To schema or not to schema... deciding on a foundation for our analytics engine

bashir · September 9, 2020, 4:43pm

Hi all, I am back from vacation and great to see this conversation going forward. I will try to summarize/respond a few points in one [long] post. First to simplify, I use these three terms: “updater” reads from OpenMRS and pushes new data to “data-warehouse” accordingly; the “reporter” is anything that works off of the data in the data-warehouse.
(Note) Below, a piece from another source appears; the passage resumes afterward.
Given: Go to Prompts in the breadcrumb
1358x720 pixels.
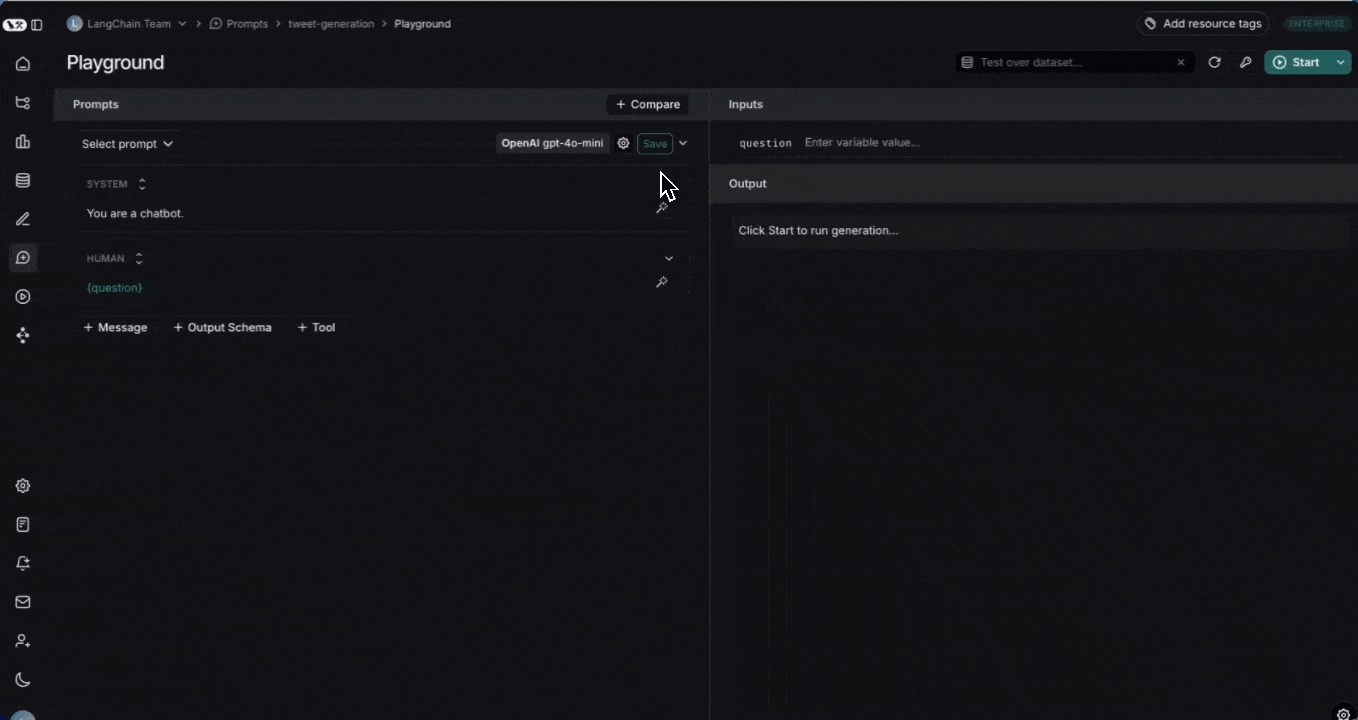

Re. schema and flexibility of no schema: Sure, having no schema perhaps may simplify updater logic and data-warehouse changes for custom data/modules but it has the down-side of making reporter more complex for reasons I mentioned before. So if we have an imaginary module X with custom data, just pushing X’s data into data-warehouse is usually not enough and we need to make assumptions about its structure to use it in reporter. I prefer those assumptions to be clearly defined as an schema in the data-warehouse rather than hard-to-find pieces of code logic.
Re. a simple flattened schema that @dkayiwa suggested: Yes AFAIK there have been multiple attempts for creating such simplified schema for analytics. @aojwang’s work you mentioned is one example. There are at least two other major efforts by AMPATH and PIH that I am aware of (and I am sure there are more examples). The key point is adoption by everyone. I feel spending more time on agreeing on a shared schema is not wise (it would not be easy to find a schema that meets everyone’e needs). So instead of that, I am proposing to pick a standard that is already there (SQL-on-FHIR) and build a prototype for PEPFAR indicator calculation on top of that. The benefit of relying on standards is that we ignore the time-consuming task of agreeing on a schema and can move forward faster. Plus, it potentially helps us using tools on top of the standards, for example there are tools for FHIR to OMOP which means with not-too-much effort we can do OpenMRS->OMOP. We can revisit this decision when we have some prototype.
For custom data that is either not yet converted to FHIR or will never be, there is always the option of adding new tables in the data-warehouse. I don’t feel that it is a huge challenge because there is obviously a schema in the source (i.e., OpenMRS). That said, for anything FHIR convertible, the long-term plan should be to implement the FHIR translation for that custom/module data too. This will make updater logic simpler too.